Warning: If the subject of breastfeeding or breastfeeding terminology bothers you, do not read!
The Target nurse-in has been hotly debated these past couple of days. Today I’ve been reading through the comments on various posts and articles to get an idea of the different opinions that are out there. It’s no surprise that people are on all sides of the fence. Here are a few that generally represent the differing viewpoints:
“I just don’t get it, no-one seems to care if a woman shows her breasts in a low cut shirt or halter top, but some people get upset over woman breastfeeding? What’s the difference? I don’t have kids but if I see another woman breastfeeding, it doesn’t bother me.”
“Decently covered nursing in public is ok in my book. Yes it is natural and shouldn’t be frowned upon but there is no reason to nurse with a full breast exposed because regardless of how natural it is people can still see your nude breast and that is unnecessary.”
“If ALL these mothers are concerned with is feeding their children, what is wrong with seeking a little privacy to do so? A fitting room or other area is perfectly acceptable.”
Before I had a baby, I was of the mindset that breastfeeding should be done in private or under a blanket. “How indecent to expose yourself” I thought. After all, we need to be modest. It seemed so simple!
Then I had a baby. Oh.
My baby will not nurse unless things are just so. She will not nurse unless I am on my feet, bouncing vigorously or dancing around the room. She will not nurse unless my full breast is exposed because otherwise she looses her latch. She will not nurse under a cover, even a light one. She did not take a bottle (of breastmilk) until recently, and even now she doesn’t take it well enough to get a full meal. On top of all that, she gets hungry every hour most days.
To sum it up: I can’t leave the house to so much as grocery shop without my baby getting hungry. Not nursing in public is not an option. Covers, bottles, and sitting anywhere, including in a car, are not an option. So unless there is a clean, quiet room with a closed door to nurse my baby in, I’m out of options.

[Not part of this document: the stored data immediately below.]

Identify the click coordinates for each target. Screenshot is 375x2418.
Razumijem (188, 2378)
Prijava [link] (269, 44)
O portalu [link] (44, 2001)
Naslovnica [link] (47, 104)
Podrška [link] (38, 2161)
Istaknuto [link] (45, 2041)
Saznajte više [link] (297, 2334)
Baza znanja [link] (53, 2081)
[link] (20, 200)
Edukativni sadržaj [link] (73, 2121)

Now please don’t misunderstand me! I try very hard to be sensitive to those around me, particularly men. I always try to be as modest and “decent” as possible. When I’m in other people’s homes, I nurse my baby in a bedroom with the door closed. When at a store, I use a dressing room if one is available. When at church, I go into the nursing mother’s room, where I stand in a corner and practically do squats, completely uncovered, desperately praying to God that my baby quiets down and nurses while all the other women sit quietly, covered up, and listen to the sermon!

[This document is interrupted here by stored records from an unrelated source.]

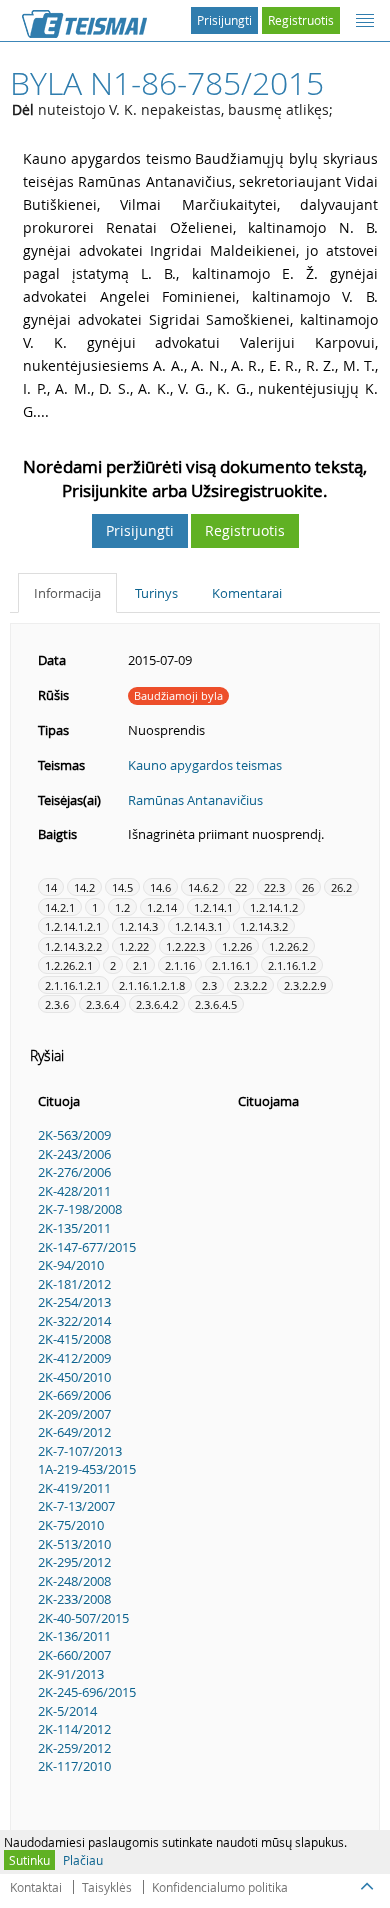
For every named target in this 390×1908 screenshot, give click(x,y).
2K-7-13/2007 (76, 1506)
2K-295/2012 (74, 1562)
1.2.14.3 (138, 926)
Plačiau (83, 1860)
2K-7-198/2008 (80, 1209)
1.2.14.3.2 (264, 926)
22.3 (274, 887)
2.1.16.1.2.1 (73, 985)
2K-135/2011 (74, 1228)
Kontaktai (36, 1887)
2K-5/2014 (67, 1711)
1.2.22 (134, 946)
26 (308, 887)
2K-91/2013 (71, 1674)
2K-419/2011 (74, 1488)
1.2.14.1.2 (274, 907)
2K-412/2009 (74, 1358)
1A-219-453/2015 (87, 1469)
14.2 (84, 887)
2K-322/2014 (74, 1321)
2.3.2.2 (250, 985)
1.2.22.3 (185, 946)
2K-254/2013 (74, 1302)
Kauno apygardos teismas (205, 765)
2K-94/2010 (71, 1265)
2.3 (209, 985)
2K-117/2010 (74, 1766)
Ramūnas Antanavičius (195, 800)
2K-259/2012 (74, 1748)
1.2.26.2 (288, 946)
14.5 (122, 887)
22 (241, 887)
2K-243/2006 (74, 1154)
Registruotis (301, 20)
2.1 (140, 965)
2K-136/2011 (74, 1636)
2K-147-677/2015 (87, 1247)
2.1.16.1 (231, 965)
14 (51, 887)
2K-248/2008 (74, 1581)
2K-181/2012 (74, 1284)
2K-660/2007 (74, 1655)
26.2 (341, 887)
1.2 (122, 907)
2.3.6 (57, 1004)
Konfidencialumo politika (220, 1887)
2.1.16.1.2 (292, 965)
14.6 (160, 887)
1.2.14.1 (213, 907)
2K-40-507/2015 (83, 1618)
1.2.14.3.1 (199, 926)
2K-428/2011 (74, 1191)
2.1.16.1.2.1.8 (152, 985)
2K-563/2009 (74, 1135)
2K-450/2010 (74, 1377)
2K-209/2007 (74, 1414)
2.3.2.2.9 (305, 985)
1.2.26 (237, 946)
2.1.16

But sometimes there is nowhere to go. Sometimes there is no bedroom, dressing room, or nursing mother’s room. Something that you don’t realize until you have a nursing baby is: our culture is not built for nursing babies.
One Sunday this past summer, our church held a service in the park. My baby got hungry in the middle of the service and started crying. The people behind us were obviously irritated at the noise, I could not get her to take a bottle, there were people everywhere and no-where to hide so I left and went home.

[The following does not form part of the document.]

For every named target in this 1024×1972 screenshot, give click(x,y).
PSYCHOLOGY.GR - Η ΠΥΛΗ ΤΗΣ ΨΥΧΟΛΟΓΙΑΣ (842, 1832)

More often than not, I find myself at a store with nothing but a nasty public bathroom. Or I’m outside walking somewhere because my husband is at work with the car. When my baby needs to eat, she needs to eat. So yes. I have nursed uncovered in public and walking down the road.
Before I had a baby, I did not understand the power of a mother’s protective instinct. When my baby is screaming with hunger, all I can think about is feeding her. There is nothing that will stop me from tending to her cries. I can’t and won’t carry my screaming baby two miles down the road to wait until I get home. I try to tuck a blanket around her to hide as much as possible from view, but that’s about the best I can do sometimes.
For those who have calm nursers, I can totally understand how it would be easy to say “there is no reason to nurse with a full breast exposed.” But try to imagine what it would be like to nurse my baby in public.
Besides, I find it highly ironic that in a culture where it is acceptable for women to wear bikinis that expose almost the full breast, it is considered indecent to breastfeed a baby uncovered. In fact, it should be the other way around. It should be indecent to prance around in a bikini, trying to get men to look at your body in a sexual way. It should be acceptable and normal to nurse a child. This is a classic example of good being called evil and evil being called good.
Breastfeeding is not easy. It’s one of the more mentally and physically exhausting things I’ve done. And in a culture where breastfeeding is looked at as sexual and/or indecent it can feel overwhelming to keep at it. Add to the mix that industrial waste is packaged in colorful cans and touted as a healthy alternative to breastmilk and it’s no wonder why so many women switch to formula.
The bottom line is that breastfeeding women need encouragement and need it badly. Your average breastfeeding mom is just trying to feed her baby, often in what can feel like a hostile environment.
So as for the Target nurse-in, I support it 100%!
I do realize that some women have had very positive breastfeeding experiences and that is wonderful! This is just one woman’s experience and opinion.